Climbing Devils Tower, WY

Gabe and I made a quick run from South Dakota up to Devils Tower with the intent of doing a one day summit attempt on July 26th. We were a little wore out from climbing in South Dakota so we got a hotel in Hulett and got a good nights rest. We started later in the AM around 11:30 AM. The forecast was clear so we were not as concerned about thunderstorms but we still kept our eyes open to any changes. We went up the Assembly Line route which was a 5.9. We are not used to crack climbing so it was very challenging. It was 110' of sustained 5.9 crack. After we completed the pitch we were both pretty wore out. The last two pitches to the top were relatively easy. We signed the summit register and enjoyed the view from the top for about 20 minutes. Three rappels later, we were down on the ground and back to the parking by about 4:00 PM.
Gabe is starting the 5.9 pitch of the Assembly Line

Gabe and I holding the summit register at the top of Devils Tower

Gabe and I sitting on the edge and enjoying the view on the West side. We are clipped into two bolted anchors. You can see the visitor center and the lot where we parked below.
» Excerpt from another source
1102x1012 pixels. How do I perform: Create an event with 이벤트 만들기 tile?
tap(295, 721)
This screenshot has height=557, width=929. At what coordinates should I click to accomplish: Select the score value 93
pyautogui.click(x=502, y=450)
Gabe getting ready to start the first rappel down to the base 800' below.


This is a short video clip of Gabe mid-route on the crux of Assembly Line on Devils Tower.

Climbing in Custer State Park, SD

Gabe on the summit of Spire #1. I wanted to get more of the summit, Gabe and background in this photo, but the top of Spire #1 is only about 7' in diameter. Not a lot of room to move around or back up to get more of the subject in the picture.
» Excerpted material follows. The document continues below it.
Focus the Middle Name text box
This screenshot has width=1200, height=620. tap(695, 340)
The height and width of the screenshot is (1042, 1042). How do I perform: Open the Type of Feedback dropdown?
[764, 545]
Me at the Moonlight Ridge area. This is a great single pitch climbing area although we were only able to spend one day in this location. A lot of the bolts are new, cruxes seemed pretty well protected, everything else is run out.
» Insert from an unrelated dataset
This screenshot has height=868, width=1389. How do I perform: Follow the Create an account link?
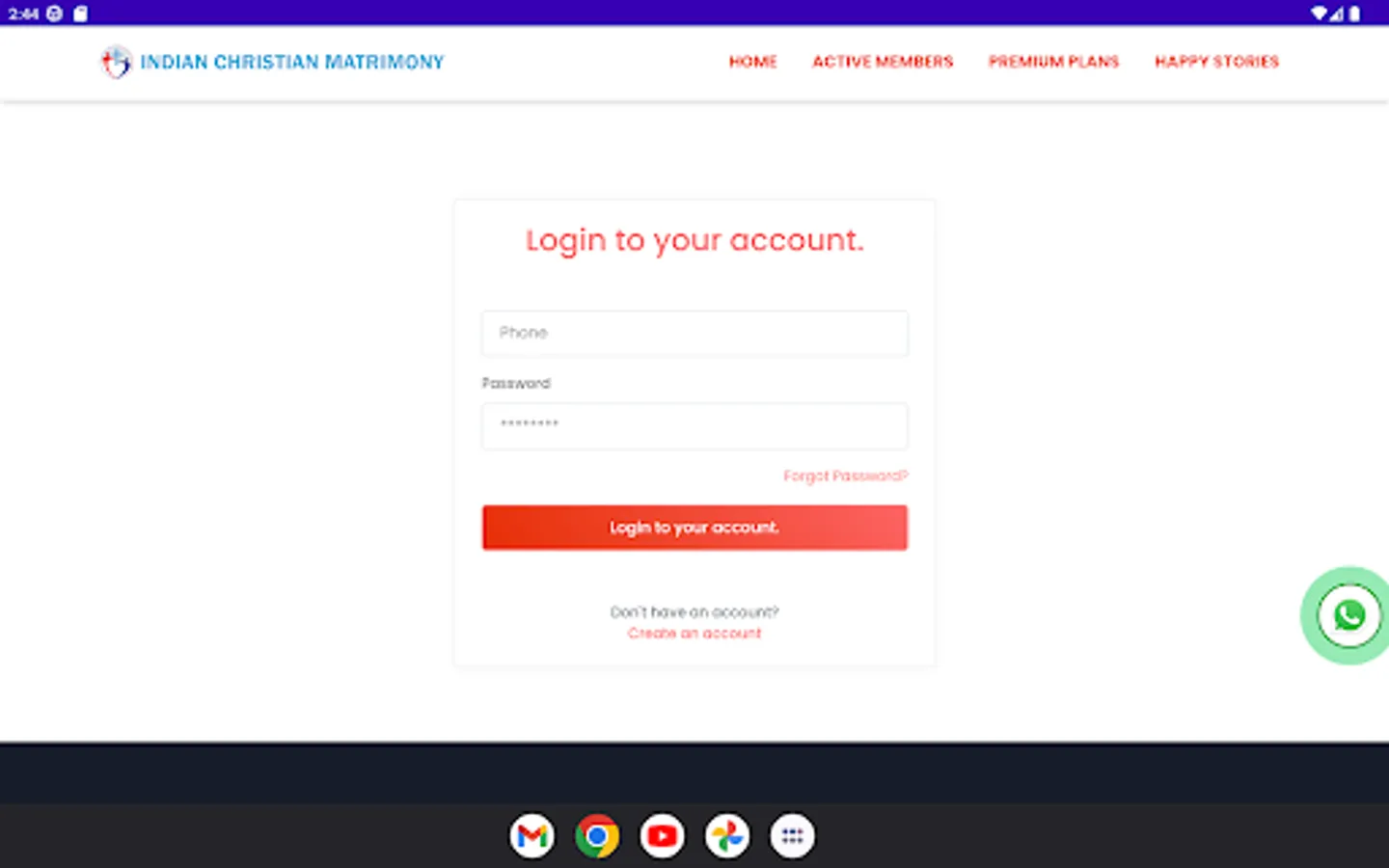click(x=694, y=634)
Gabe and I at the base of the Cathedral Spires
On July 23rd-25th, Gabe and I spent a couple of days in the Needles climbing. We camped at Sylvan Lake which was a very nice place to camp. It stormed hard one night but we managed to stay dry. We climbed Spire #1 and Spire #3 in the Cathedral Spires area then spend a day doing some of the sport and trad routes at Moonlight Ridge. The rock was very different from what we were used to and many of the sport routes had bolts that were very run out. This is the norm for the Needles.

Sunday, July 8, 2012

Climbing at Devils Lake

Gabe and I decided to see how climbing would be in the insanely hot weather on Friday, July 6th. Temps were in the 100's; the rock felt like glass; chalk was sweated off seconds after putting it on your hands during a climb; every climb felt a grade up. We went to the B-Day Rocks and ran some laps on BD Crack and The Twins. We brought extra water and still pounded down 3 liters each. We did have a little breeze that would tease us periodically, but otherwise the air was dead. All-in-all...great day and a good experience. Pictured is Gabe on BD Crack (5.7).